The sort of labor of love that seldom makes it to commercial release.

Road Trip - Lopstick Lodge and Cabins, Pittsburg, New Hampshire.

If you've ever felt the need to go to the Great North Woods for a spell, you couldn't do better for accommodations than Lopstick. Their cabins have a nice blend of the modern and the rustic and the area's scenery is beautiful. Lots to do if you're into hiking, kayaking and the ilk. Nothing to do if you're into just rusticating.

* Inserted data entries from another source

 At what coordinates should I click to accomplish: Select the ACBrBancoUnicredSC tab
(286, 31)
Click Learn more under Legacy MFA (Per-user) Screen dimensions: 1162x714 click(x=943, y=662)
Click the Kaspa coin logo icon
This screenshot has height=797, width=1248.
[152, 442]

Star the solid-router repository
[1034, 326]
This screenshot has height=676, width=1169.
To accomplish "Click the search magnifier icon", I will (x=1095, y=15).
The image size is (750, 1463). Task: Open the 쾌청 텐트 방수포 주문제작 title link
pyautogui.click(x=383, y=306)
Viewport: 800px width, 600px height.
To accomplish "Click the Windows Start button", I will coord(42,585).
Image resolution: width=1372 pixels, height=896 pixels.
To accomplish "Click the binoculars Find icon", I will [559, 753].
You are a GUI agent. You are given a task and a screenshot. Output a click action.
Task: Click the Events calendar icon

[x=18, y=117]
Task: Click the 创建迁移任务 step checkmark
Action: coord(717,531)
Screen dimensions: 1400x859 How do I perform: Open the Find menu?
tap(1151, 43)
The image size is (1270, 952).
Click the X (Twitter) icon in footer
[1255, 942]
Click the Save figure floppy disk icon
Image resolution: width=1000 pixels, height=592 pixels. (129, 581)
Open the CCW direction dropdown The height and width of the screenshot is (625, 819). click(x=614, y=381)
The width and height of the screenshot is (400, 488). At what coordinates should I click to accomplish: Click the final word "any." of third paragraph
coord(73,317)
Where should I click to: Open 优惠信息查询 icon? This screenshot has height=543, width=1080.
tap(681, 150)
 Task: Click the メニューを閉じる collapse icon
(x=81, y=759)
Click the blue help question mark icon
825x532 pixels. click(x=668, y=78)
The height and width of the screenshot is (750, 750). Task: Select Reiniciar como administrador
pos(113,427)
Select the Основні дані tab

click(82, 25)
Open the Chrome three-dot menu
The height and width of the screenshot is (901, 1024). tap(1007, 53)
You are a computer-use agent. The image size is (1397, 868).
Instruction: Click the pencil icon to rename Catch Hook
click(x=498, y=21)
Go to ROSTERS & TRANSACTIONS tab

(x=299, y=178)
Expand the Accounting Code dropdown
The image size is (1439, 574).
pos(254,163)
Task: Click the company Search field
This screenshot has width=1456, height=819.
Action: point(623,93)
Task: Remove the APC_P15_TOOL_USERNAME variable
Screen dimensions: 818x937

I'd bring an SUV rather than a Mini the next time I went, though.

TV series - Day Break

Largely ignored by the media after it's premiere in November, I was leery about this show both because of its premise - which is essentially that of Groundhog Day done as a murder mystery - and a trashing review in The Boston Globe. But I like episodic TV thanks to TiVo, and decided to get a season pass to give it a try.

And boy, am I glad I did. I'm hooked. I like Heroes, but I like Day Break better. I like it almost as much as 24, which is #1 on Fred's TV hit parade.

Time travel/time loop shows have to follow their own internal logic religiously, or the viewer's suspension of belief quickly breaks down. It's one of the reasons why Back to the Future and Groundhog Day and various Star Trek: TNG work as well as they do. Day Break follows its rules, and while doing so tells an addicting story. Good acting, good writing, tight plotting.

Now, at this point I should tell you to go and see it. But if you haven't you're probably going to be totally Lost (pun intended) at this point in the series. But I'm going to be disingenuous and tell you to watch it anyway, because ABC has announced it's being pulled from its time slot after December 27th, with no word about where the hell it's going, and by god, if they leave me hanging with five episodes to go, there is going to be such plotzing in the Halls of Merrimack like you've never seen. And by God, it'd better come out on DVD then and quickly!

pant. pant. Okay, end of list. Hope I gave you one or two pointers to things you haven't tried and might like. See You Real Soon.